Phishing attacks had already increased during the pandemic, with bad actors seeking to take advantage of the near wholesale shift to home working.  It is likely that this pattern will continue, as we settle into hybrid working routines but now with the increased risk of politically motivated attacks.  Whilst there is little that firms can do to influence the threat level resulting from geopolitical tensions, firms can reduce their vulnerability to a ransomware attack.  The easiest way to do this is to ensure that staff are trained in how to spot phishing emails and report these, and that the firm has a process in place to deal with any reported phishing emails. 

Resourcing in the context of an elevated cyber-risk

In its recently issued guidance, the FCA advised that firms should consider if their staffing levels are appropriate to deal with an elevated cyber risk.  However, this is not simply a case of ensuring that the IT team is adequately resourced.  Cyber is a business-wide risk and must be managed accordingly.

One of the pitfalls when it comes to larger organisations, in particular, is that the default is to operate in siloes.  This hinders efforts to undertake a holistic assessment of cyber risk.  What we are seeing in practice is that, whilst most firms have put impressive self-assessment documents in place, setting out their identified business services and impact tolerances, execution is proving more problematic.  This is because of an inability to join the dots between various disparate parts of the organisation, which do not communicate effectively with each other on matters relating to operational resilience.

Cyber risk needs to be managed from the top down, starting with the Board of Directors.  All Board members (and not just the Chief Information Security Officer) need to be cyber literate, understand the cyber risks that the firm is exposed to and monitor the performance of controls that are in place to mitigate this risk. The self-assessment document required under the operational resilience requirements goes some way towards this.

However, it does not stop there.  Responsibility for cyber risk needs to cascade downwards and Heads of Business (i.e. those on the front line of important business services) need to ensure that they have a sufficiently full understanding of each of the elements that go into that service, comprising: people, processes, information and technology.  Only once they have this, will they be able to assess whether their teams are adequately resourced.

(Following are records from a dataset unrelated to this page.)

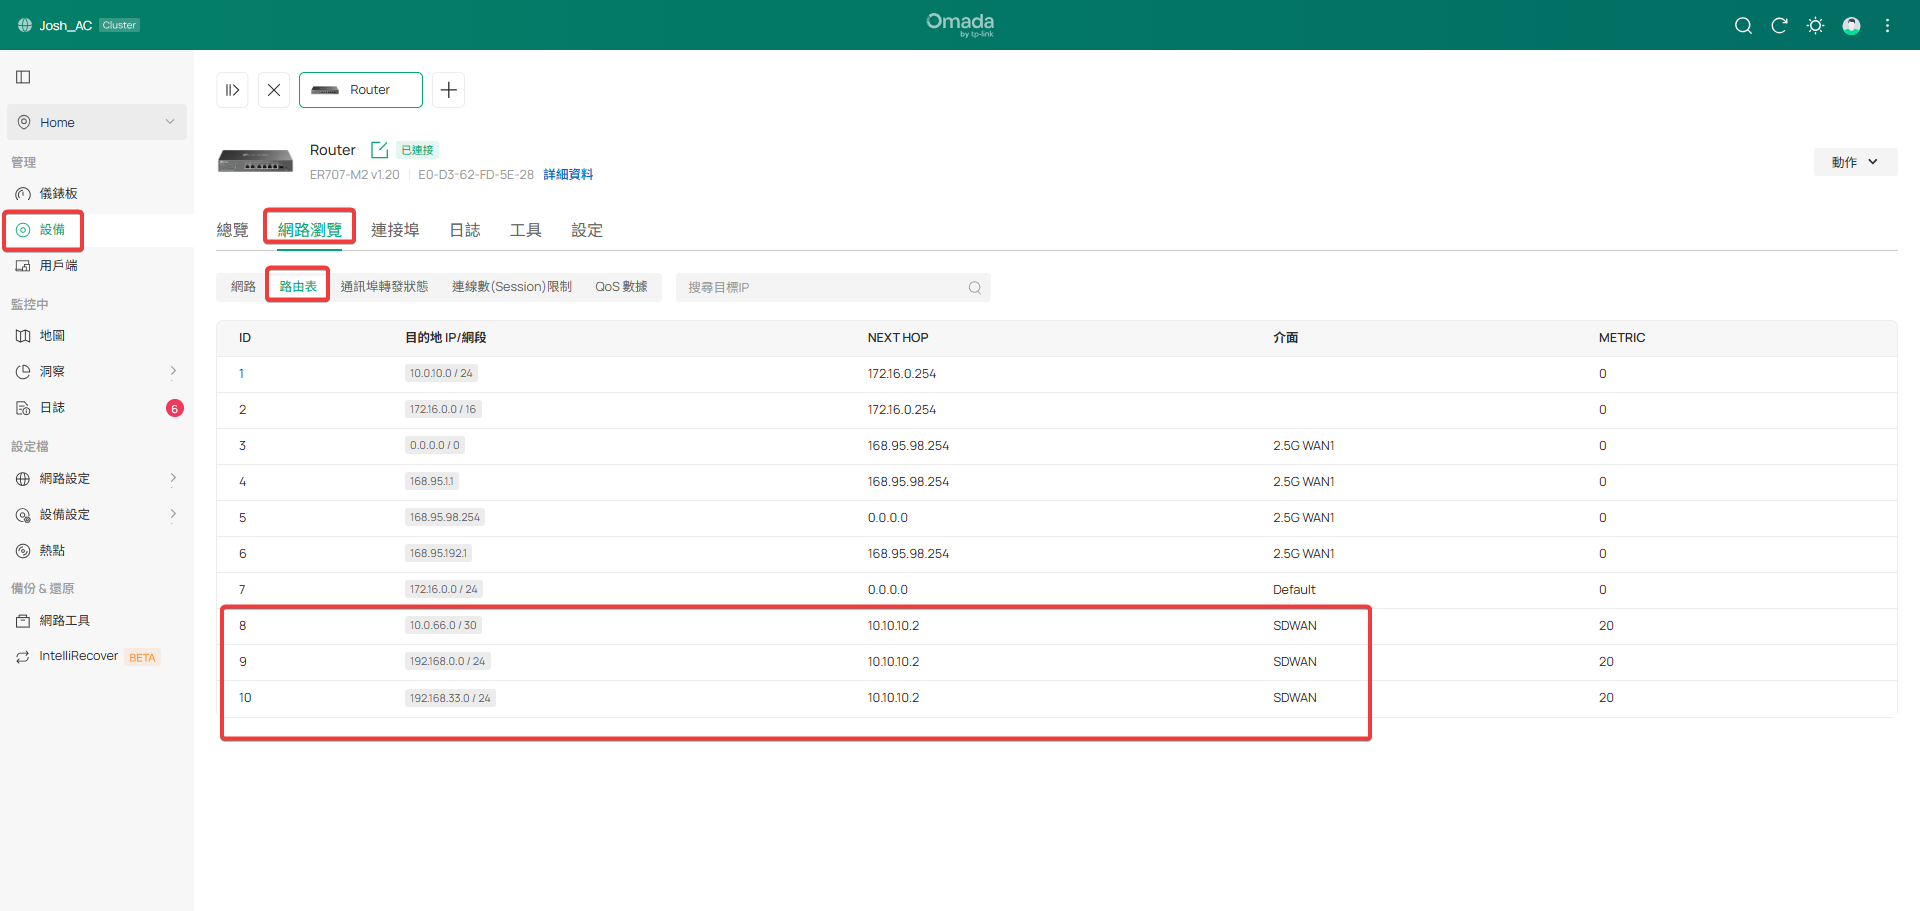Click the edit Router name icon
Screen dimensions: 1920x911
(x=379, y=150)
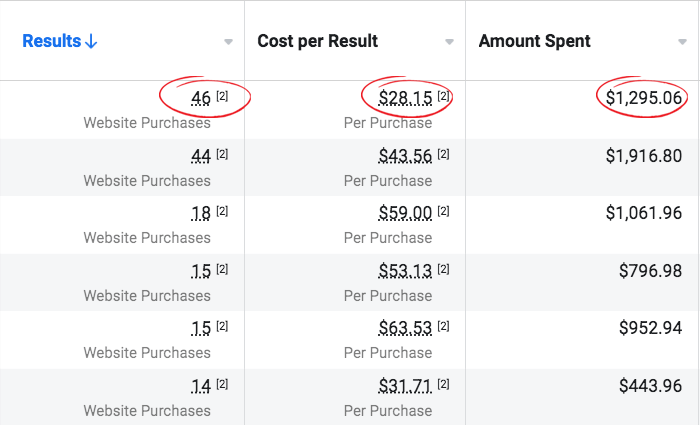
Task: Sort by the Cost per Result header
Action: click(317, 41)
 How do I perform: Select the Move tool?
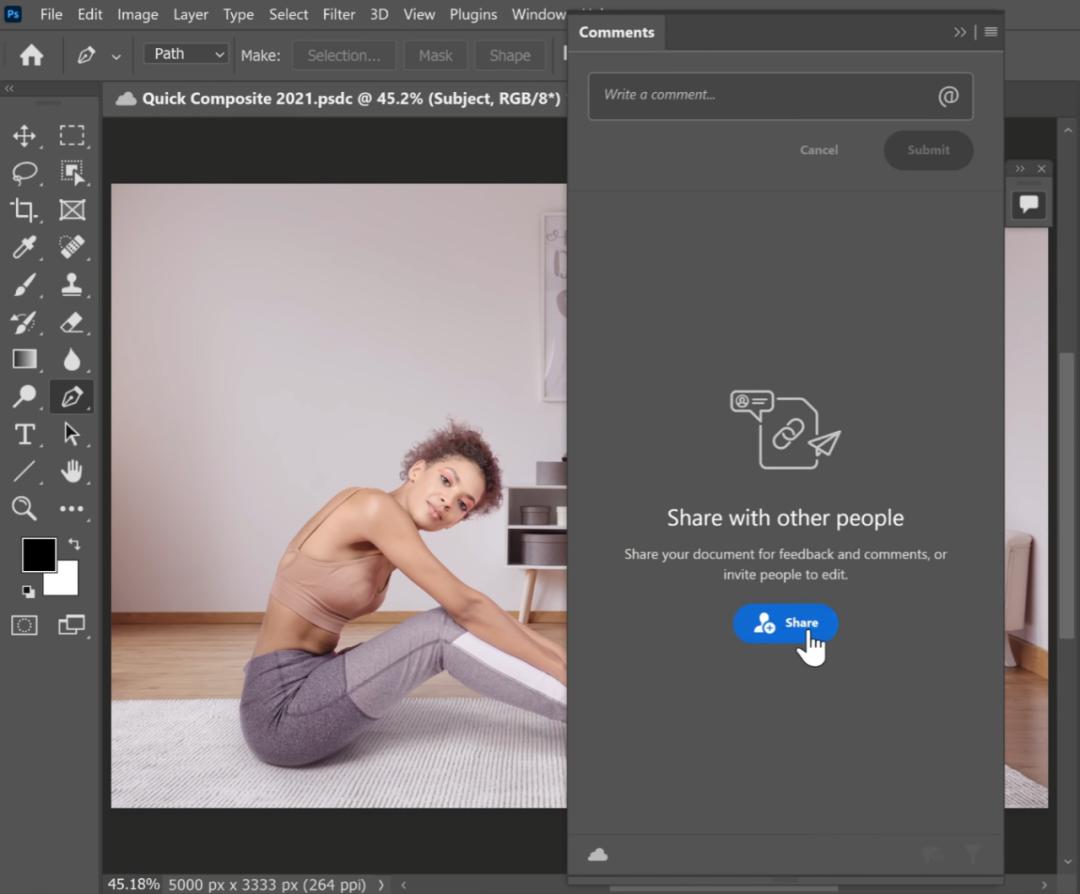(24, 136)
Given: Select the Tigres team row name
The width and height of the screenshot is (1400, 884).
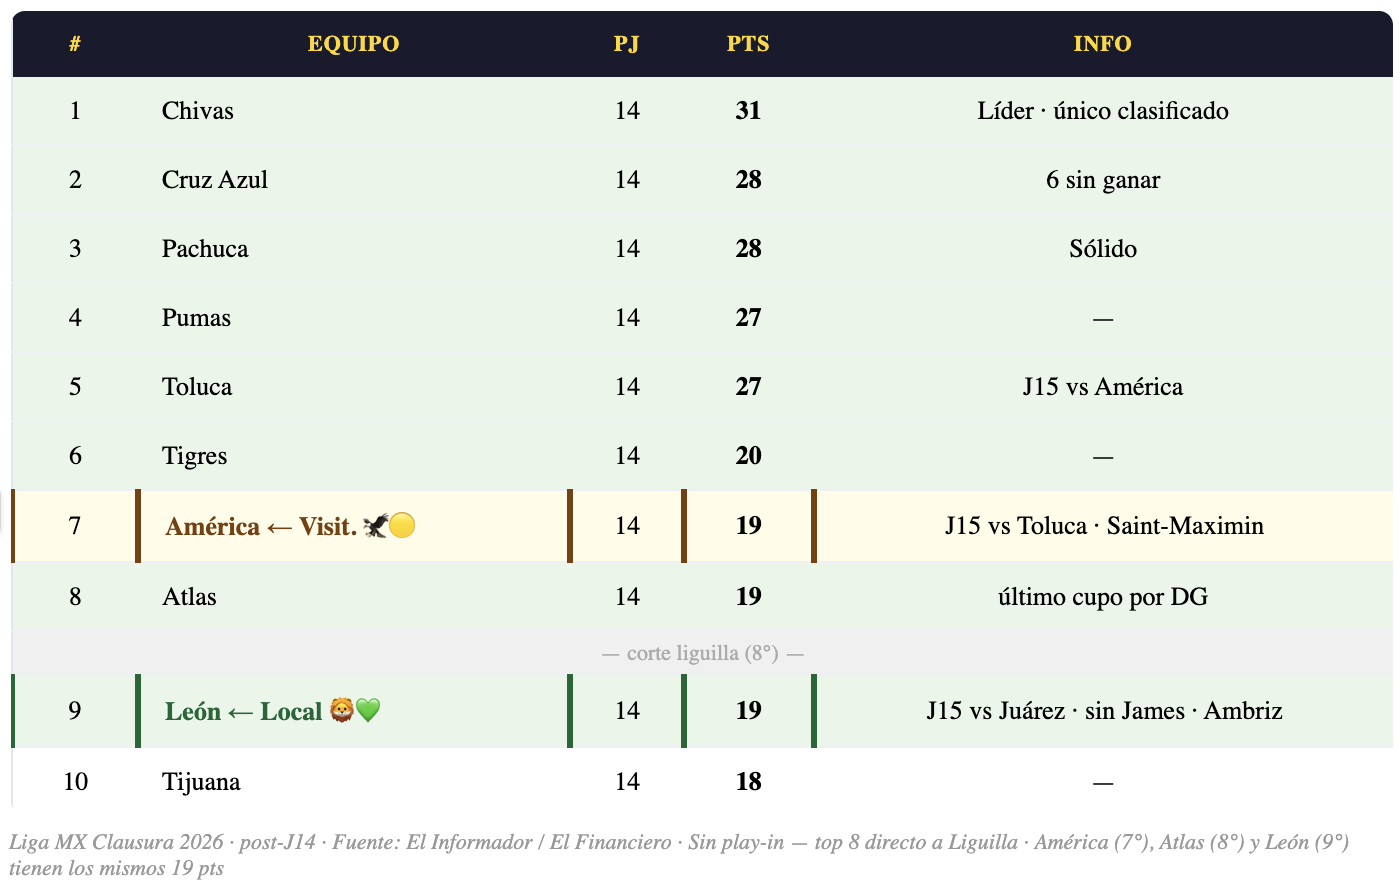Looking at the screenshot, I should [194, 456].
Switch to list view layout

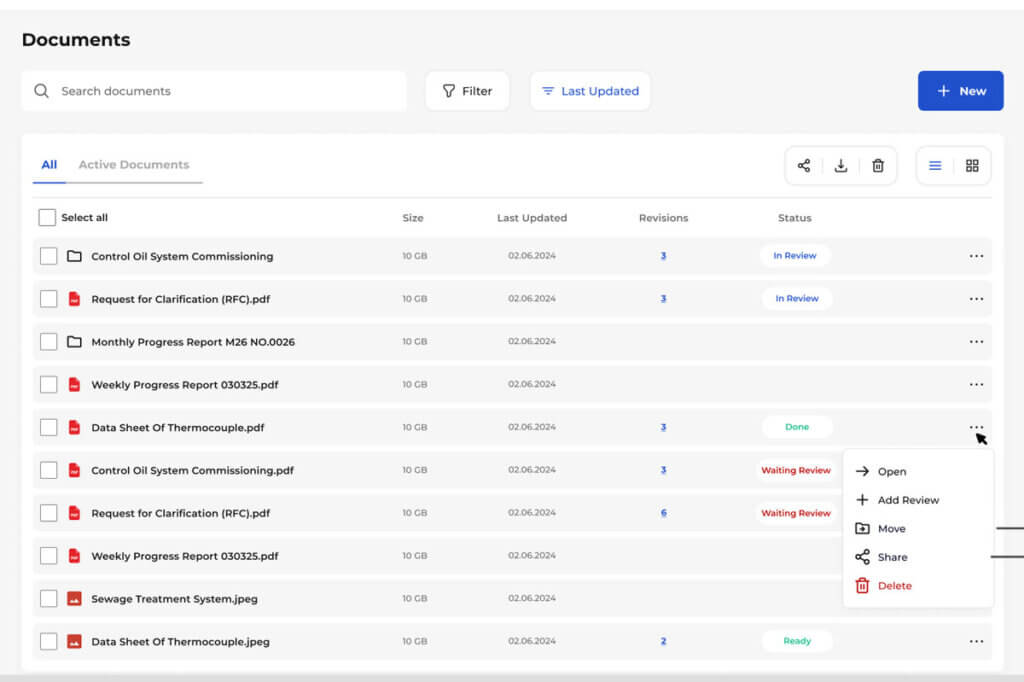coord(935,166)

At the very bottom level, each employee need to understand the cyber risks attached to their role and their responsibility for managing cyber risk.  As the old adage goes, you’re only as strong as your weakest link.

Finally, it is worth bearing in mind that, for regulated firms, it is par for the course to undertake accountability reviews where significant incidents occur.  In doing so, it may be necessary to evaluate minor incidents that were a precursor to the major incident, and the steps taken in response.  Firms should therefore ensure that they aggregate lessons learned from micro-incidents in order to understand their overall risk profile and implement any mitigating controls, as appropriate, including increases to headcount where necessary.